Please reproduce exactly, and only, the line containing "Screen dimensions: 347x751" and every line after it to the end of the records below, leaving out all pictures.

Data for processing:
——

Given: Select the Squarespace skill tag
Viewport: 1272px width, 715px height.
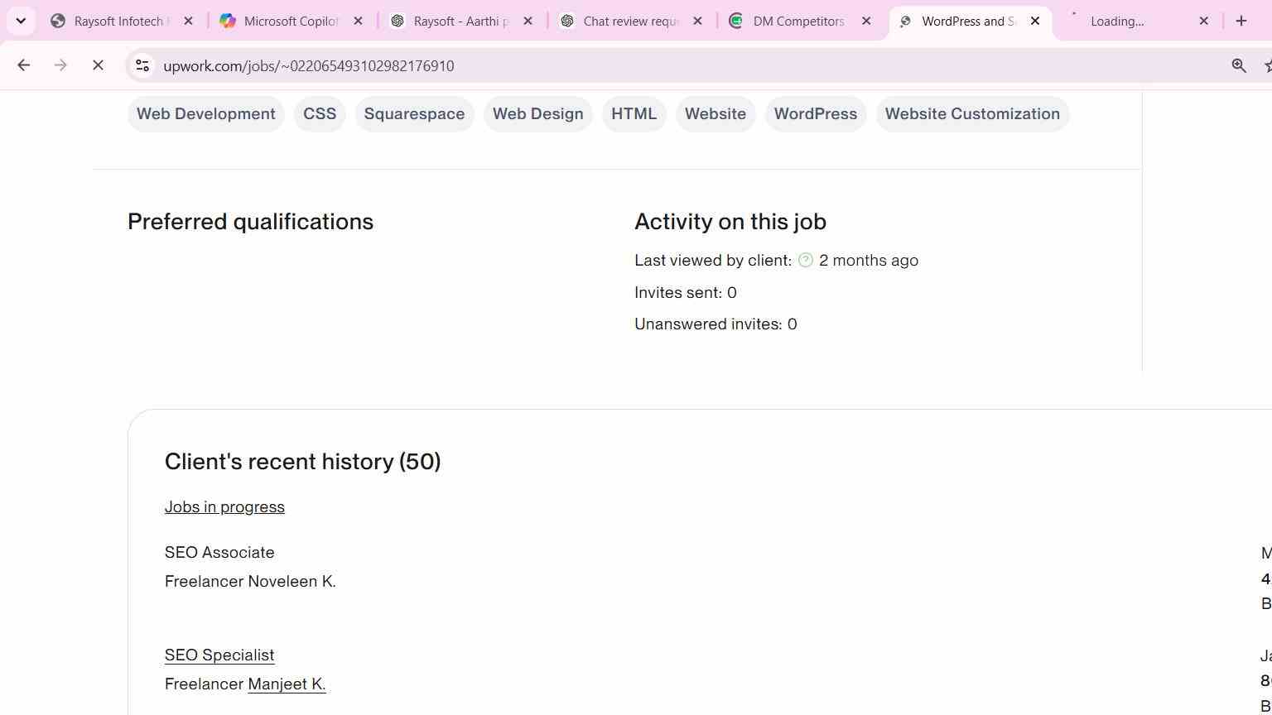Looking at the screenshot, I should pyautogui.click(x=414, y=114).
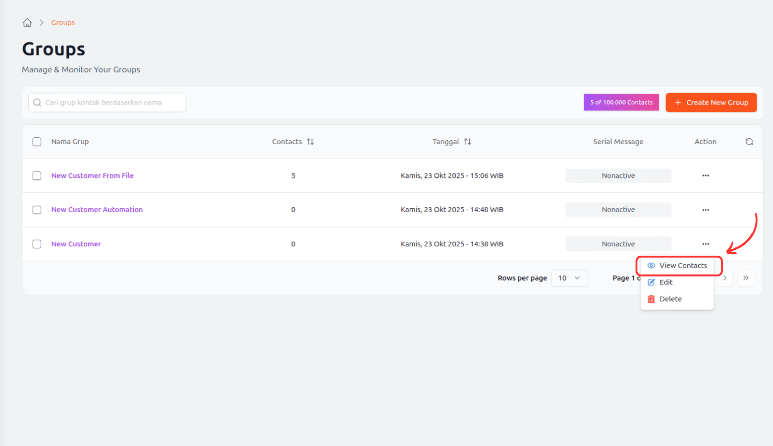Click the refresh icon in table header
This screenshot has height=446, width=773.
coord(749,142)
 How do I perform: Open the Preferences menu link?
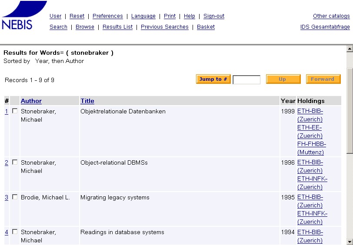(108, 16)
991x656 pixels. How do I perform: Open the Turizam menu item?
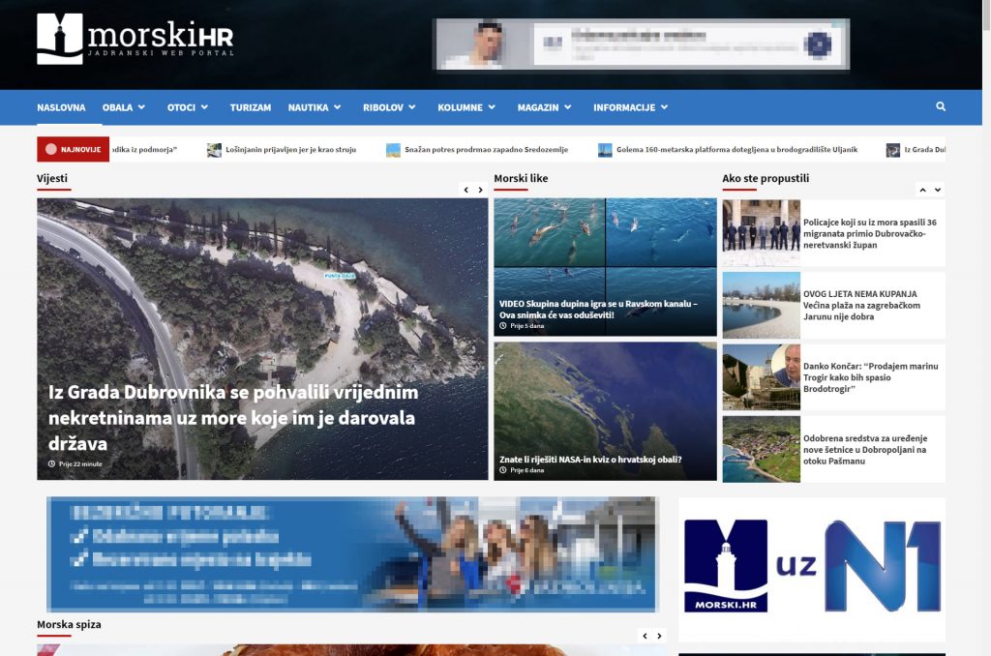[x=250, y=107]
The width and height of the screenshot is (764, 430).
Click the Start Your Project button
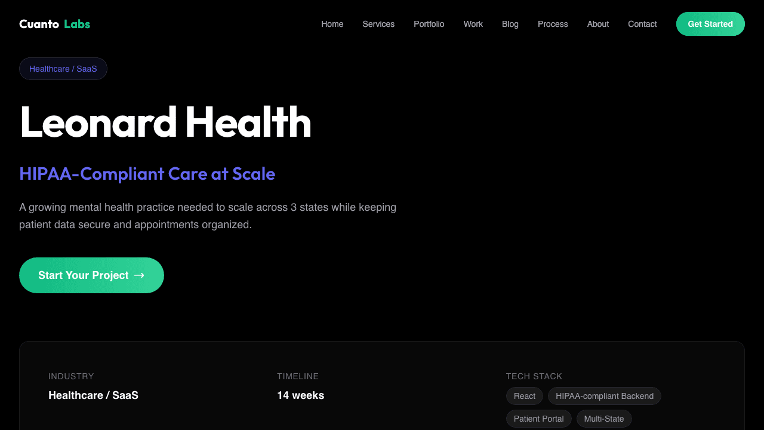click(91, 275)
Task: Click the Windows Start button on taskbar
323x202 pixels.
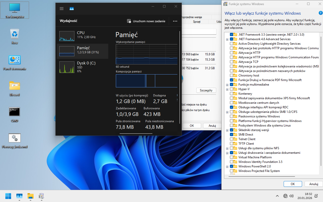Action: point(8,196)
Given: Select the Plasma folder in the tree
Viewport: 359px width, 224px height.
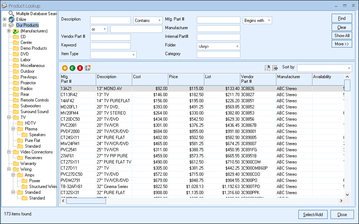Looking at the screenshot, I should (31, 129).
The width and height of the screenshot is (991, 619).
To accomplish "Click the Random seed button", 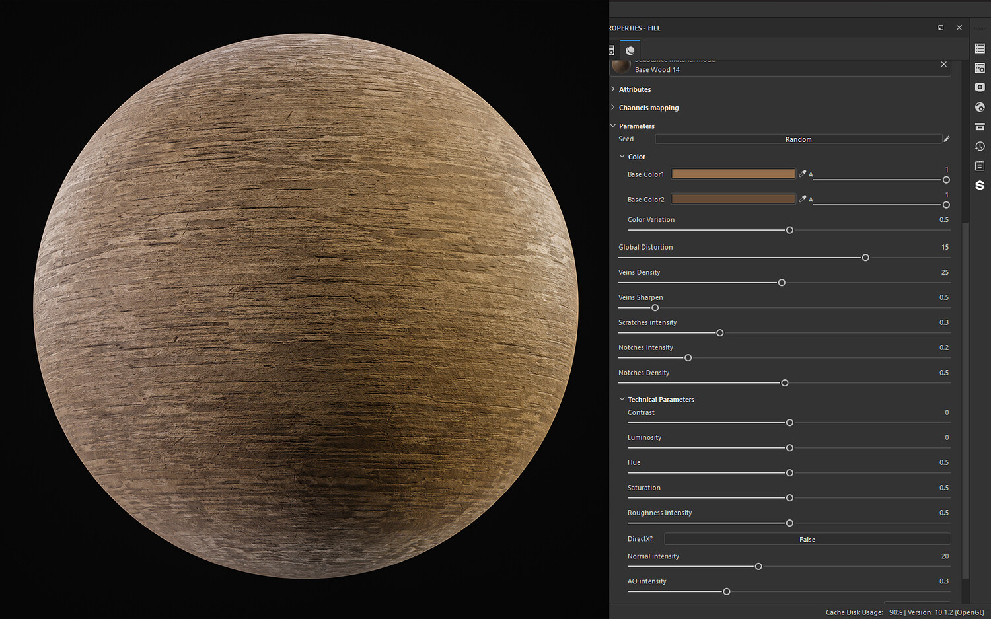I will (798, 139).
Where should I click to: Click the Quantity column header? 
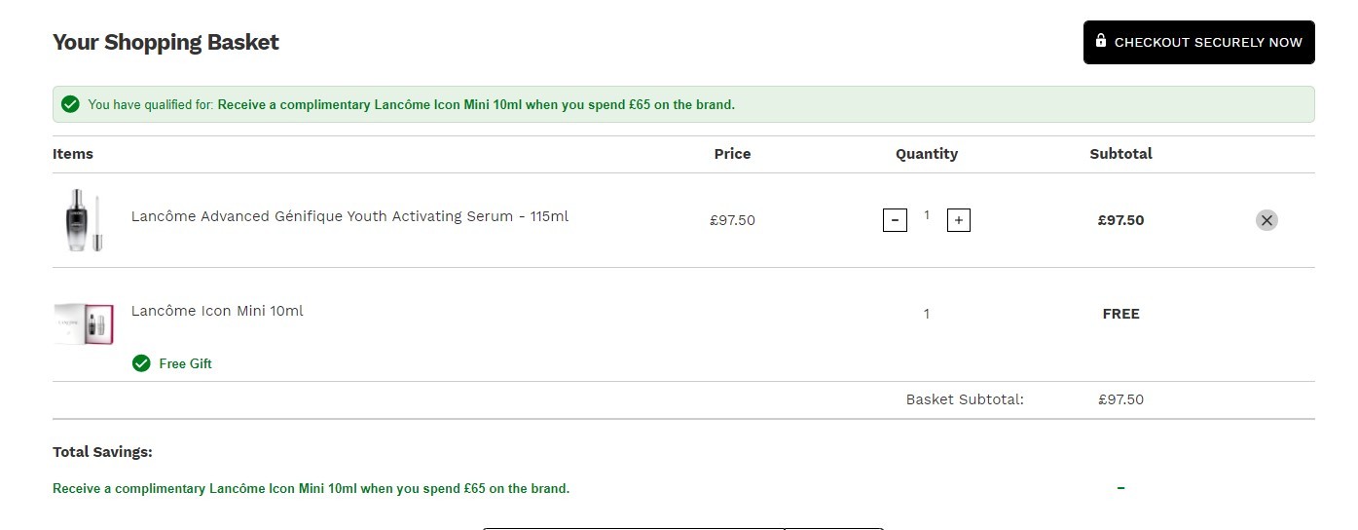tap(927, 154)
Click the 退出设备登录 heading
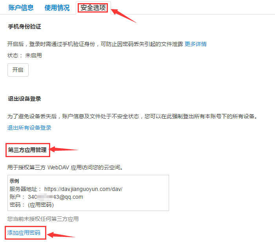 [24, 99]
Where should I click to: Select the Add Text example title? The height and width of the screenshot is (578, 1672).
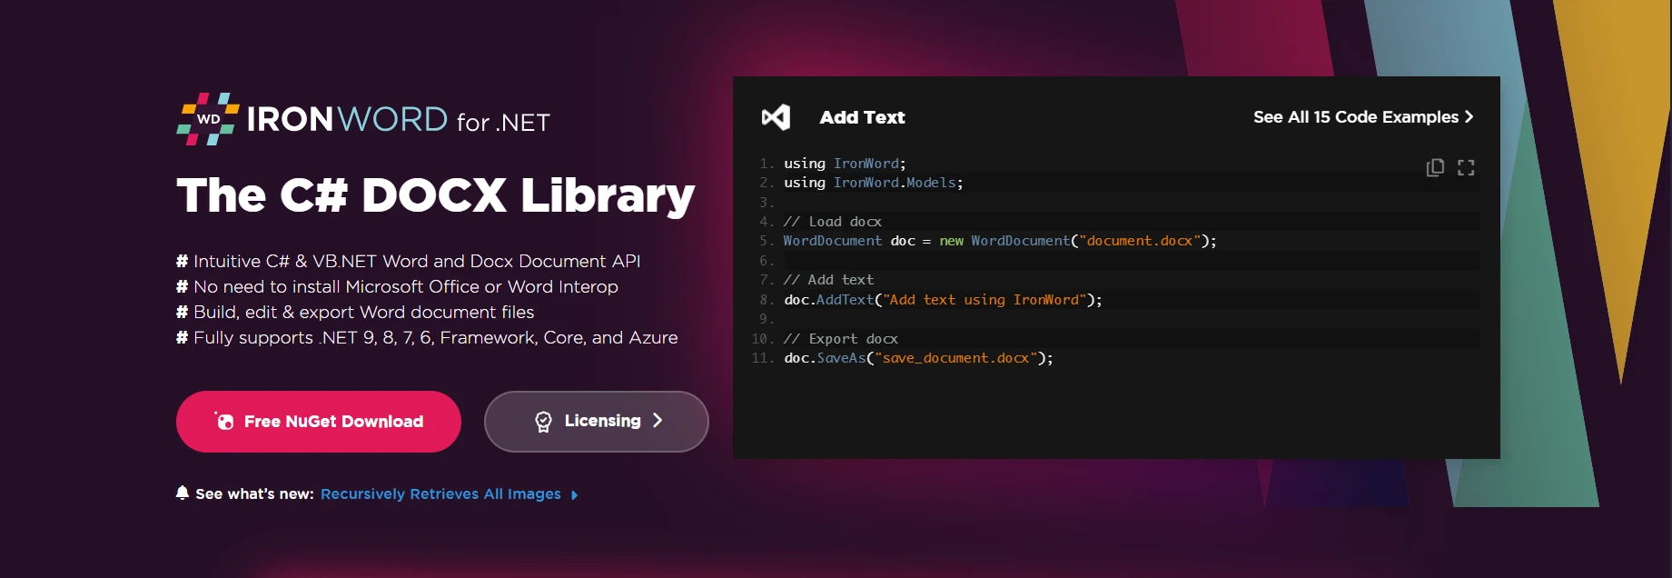point(862,117)
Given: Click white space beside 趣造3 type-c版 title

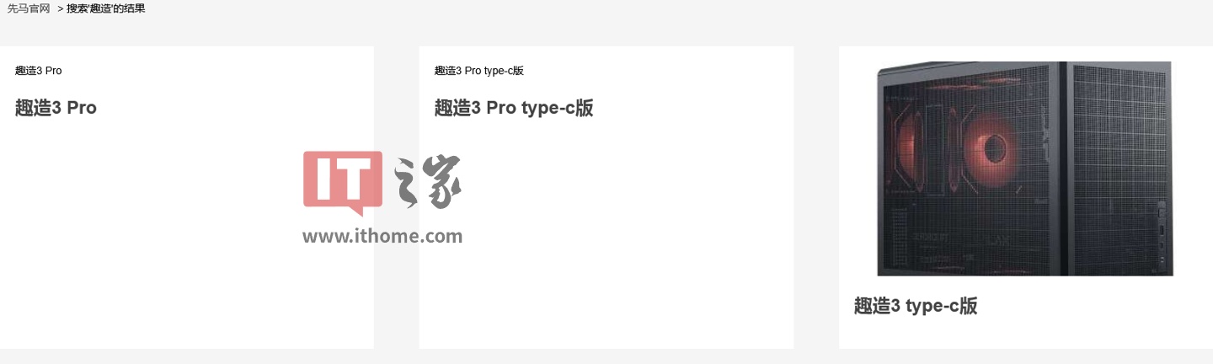Looking at the screenshot, I should tap(1095, 306).
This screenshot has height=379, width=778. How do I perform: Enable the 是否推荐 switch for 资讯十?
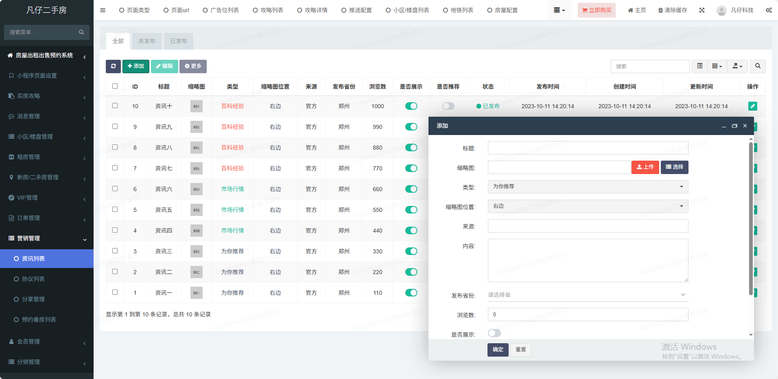[448, 106]
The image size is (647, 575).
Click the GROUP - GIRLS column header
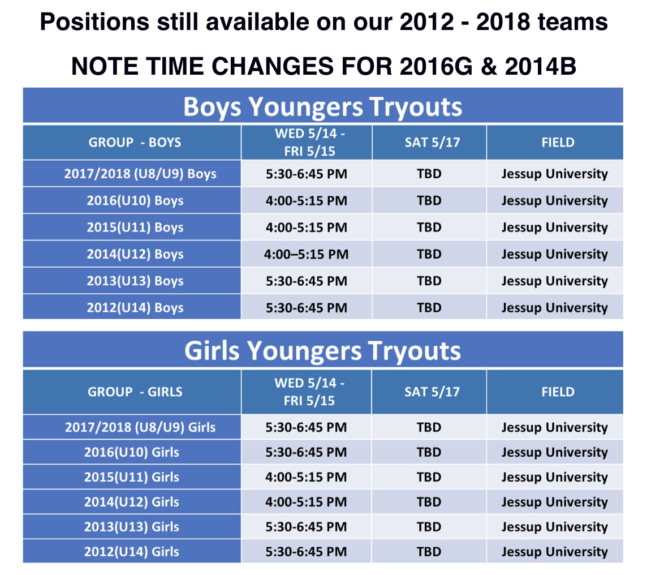(132, 391)
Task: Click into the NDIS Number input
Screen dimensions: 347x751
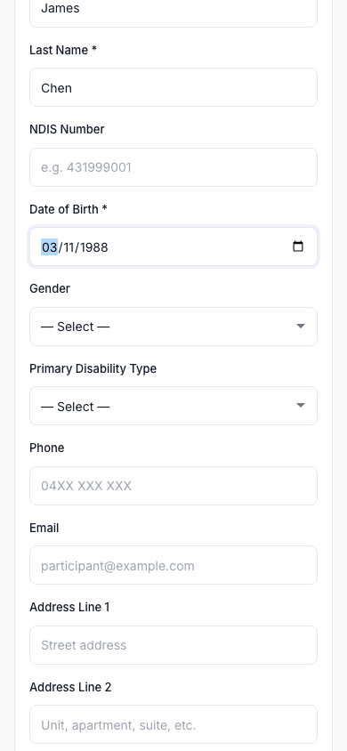Action: click(174, 167)
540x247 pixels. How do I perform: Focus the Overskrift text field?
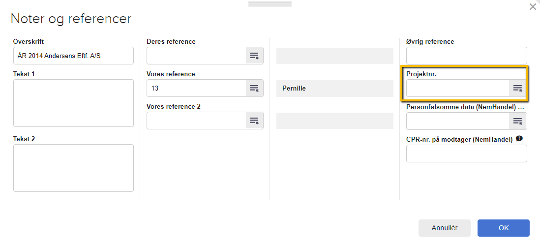73,56
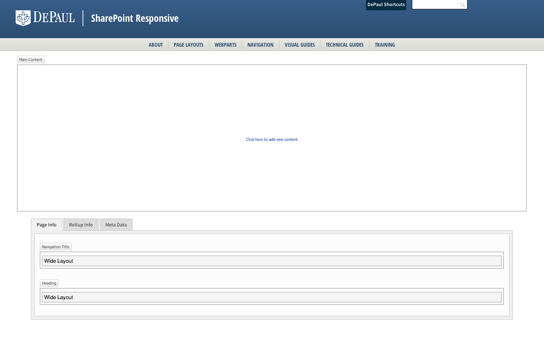This screenshot has width=544, height=338.
Task: Click the Main Content label
Action: pos(31,60)
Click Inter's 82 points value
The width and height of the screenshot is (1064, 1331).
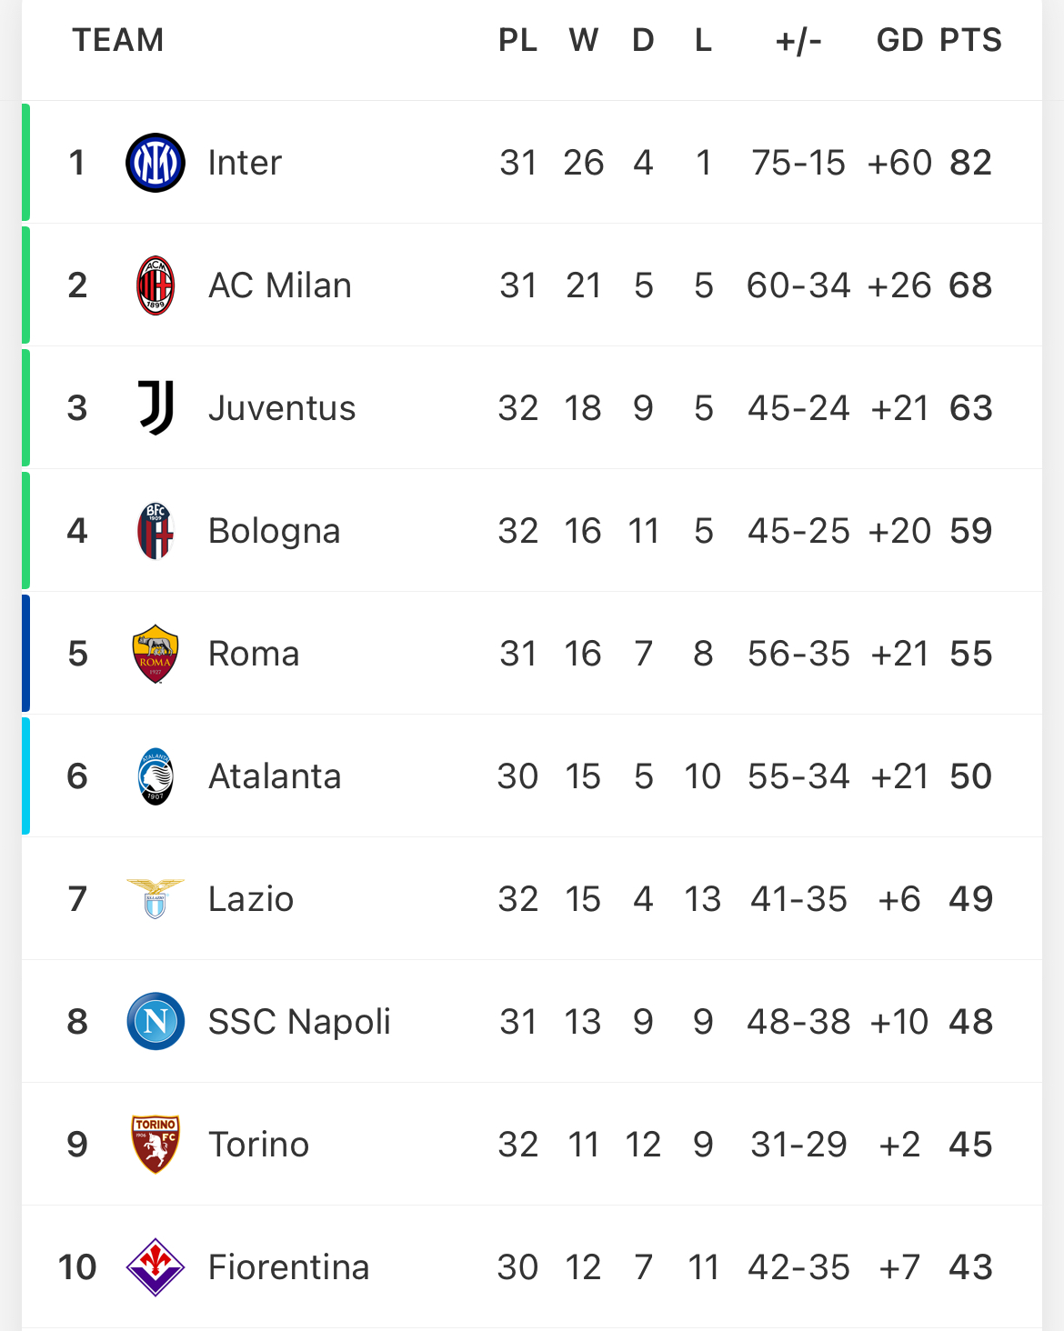[970, 163]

——

Answer:
Screen dimensions: 347x751
Action: click(174, 167)
540x247 pixels. How do I perform: Focus the Overskrift text field?
73,56
This screenshot has width=544, height=338.
Task: Click the Main Content label
Action: pos(31,60)
Click Inter's 82 points value
The width and height of the screenshot is (1064, 1331).
[970, 163]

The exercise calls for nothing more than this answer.